What Do You Get When A Raspberry Pi Pico Flashes A Nintendo 64

The joke was when the Nintendo 64 first hit the streets around a quarter century ago, that the 64 in the name referred not to the technology on board, but to the excessive cost of the cartridges. Whatever the truth in that, it’s something now completely laid to rest by [Konrad Beckmann] with his Nintendo 64 flash cart powered by a Raspberry Pi Pico (Nitter Link).

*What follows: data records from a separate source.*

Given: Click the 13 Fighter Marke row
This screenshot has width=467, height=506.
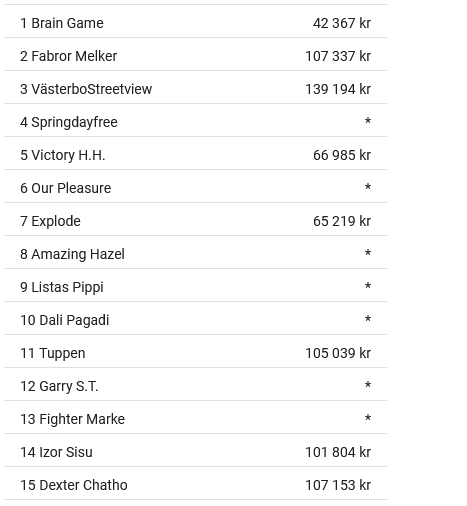Looking at the screenshot, I should tap(195, 417).
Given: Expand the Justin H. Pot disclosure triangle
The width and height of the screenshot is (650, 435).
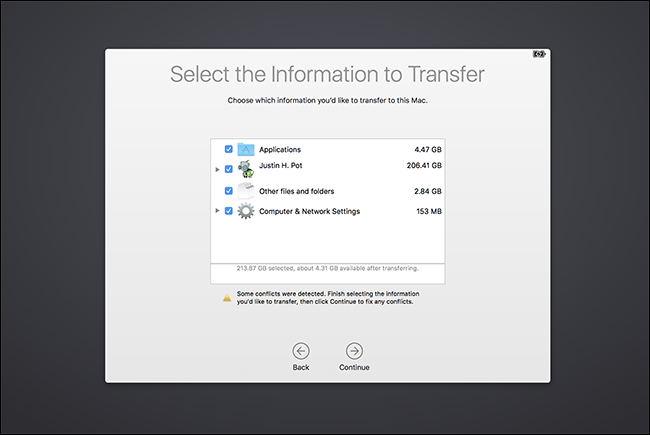Looking at the screenshot, I should (x=217, y=169).
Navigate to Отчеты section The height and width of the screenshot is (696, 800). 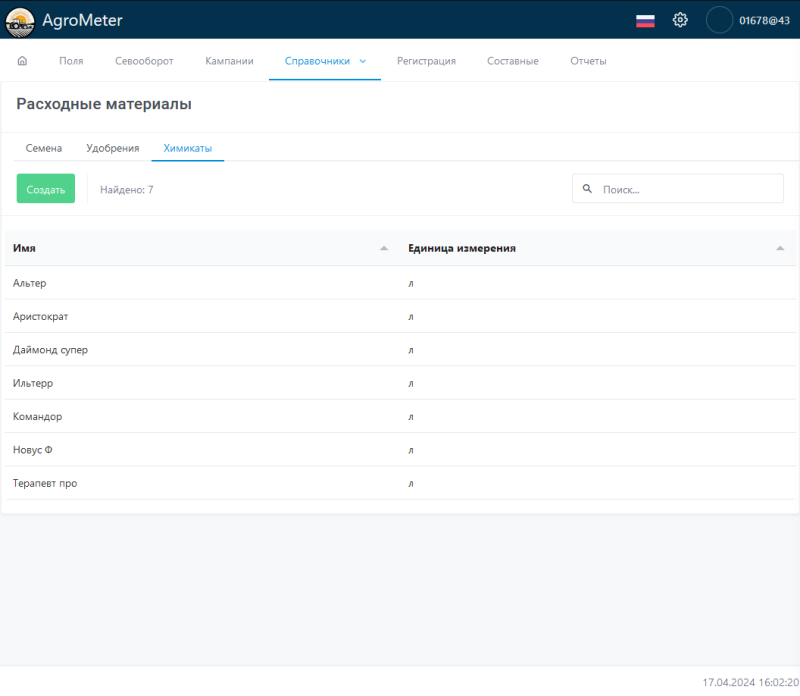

The schematic is surprisingly simple, in that the Pico does everything required to both interface to the N64 and to an SD card to hold the software. The clever work is done by the RP2040 firmware, which can be found along with the hardware details in the “develop” branch of the project’s GitHub repository. And while the earliest version was a Raspberry Pi Pico with a host of jumper wires, the more polished version focuses on a custom PCB and bare RP2040 chip.

Perhaps the N64 hasn’t received the attention it should have over the years, overshadowed as it was by its competitors such as the original PlayStation, but it’s projects like this one which remind us that there’s still life in Nintendo’s ’90s flagship. Speaking of which, if you were on Team Sony back in the day but still want to put your Pi Pico to use, check out this DIY PlayStation Memory Card we covered recently.

16 thoughts on “What Do You Get When A Raspberry Pi Pico Flashes A Nintendo 64

  1. Not sure its fair to say overshadowed – the games available on each of the platforms of the 90’s era were so different and often ‘exclusive’ to the platform that they all had their own niche.

    Neat project, not that I’ve seen a N64 one could actually use it on in ages myself.

  2. Give it to me straight, is RP2040 really good compared to traditional microcontrollers like STM32, EFM32, nRF52 etc (even though I know its not really a microcontroller)?
    Do you see it making outside the hobbyist/enthusiast industry?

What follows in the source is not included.